Si celebrano i trent’anni della “scoperta” del Nero d’Avola. Il vino di pronta bevuta forse oggi più diffuso, più del Chianti. Si dice scoperta perché prima l’uva d’Avola veniva venduta alla tonnellata per tagliare i vini pallidi del Nord. E anche perché di una scoperta si tratta, le proprietà del Nero essendo state decifrate e canonizzate da un enologo piemontese, Giacosa.

All’epoca Giacosa lavorava per il duca di Salaparuta. Le vigne siciliane erano all’epoca, quando non rendevano, della famiglie siciliane. Ora, messi in valore, i vigneti appartengono quasi tutti a investitori veneti e lombardi.

L’addizionale pro Lombardia
Nel 1951, in autunno, il presidente Einaudi firmava l’addizionale pro Calabria. Una tassa che fu levata nel nome della Calabria, per prevenire le alluvioni, di cui la Calabria non beneficiò, se non per cifre irrisorie.
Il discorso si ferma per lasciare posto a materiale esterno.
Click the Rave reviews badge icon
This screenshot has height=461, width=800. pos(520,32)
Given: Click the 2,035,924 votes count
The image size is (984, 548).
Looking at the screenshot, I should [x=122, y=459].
Ma è vero che da allora le alluvioni rovinose, malgrado il regime irregolare, torrentizio delle fiumare, e gli abusi “naturali” in Calabria, sono praticamente scomparse.
Qualche mese prima, l’11 aprile, il presidente Einaudi aveva firmato un provvedimento di ben altro impegno per regolare le acque che dalla Brianza, Varese e Como scendono su Milano. Un bacino imbrifero di 1.200 kmq., attorno ai fiumi Lambro, Olona e Seveso, che tutti convergono su Milano, e in parte vi scorrono interrati. Una bomba ad altissimo potenziale in attesa di innesco.
Per prevenire la catastrofe, il governo De Gasperi promosse il provvedimento dell’11 aprile. Dettagliato, questo, e giustamente ambizioso. Prevedeva un canale di deflusso (“scolmatore”) a Nord-Ovest, uno a Nord-Est, e uno del Seveso. Tutto finanziato, senza bisogno di un’addizionale speciale pro Lombardia, Che però i soldi se li è spesi altrove.
Si sono così avuti tre o quattrocento allagamenti di Milano Nord. Quelli censiti sono di tutto rispetto: quello dell’8 luglio è stato il centonovesimo dal1976, il quattordicesimo negli ultimi 48 mesi, e il secondo in due settimane. Praticamente, ogni volta che piove – dell’ultima alluvione Legambiente dice: “Sono caduti 61 millimetri di poggia e quindi non è un nubifragio”. L’8 luglio l’acqua ha occupato da Niguarda fino alla stazione Garibaldi.

Il record è dell’ottobre 1976: il Seveso straripò il 3, il 13 e il 30 ottobre. Ma luglio non è ancora finito.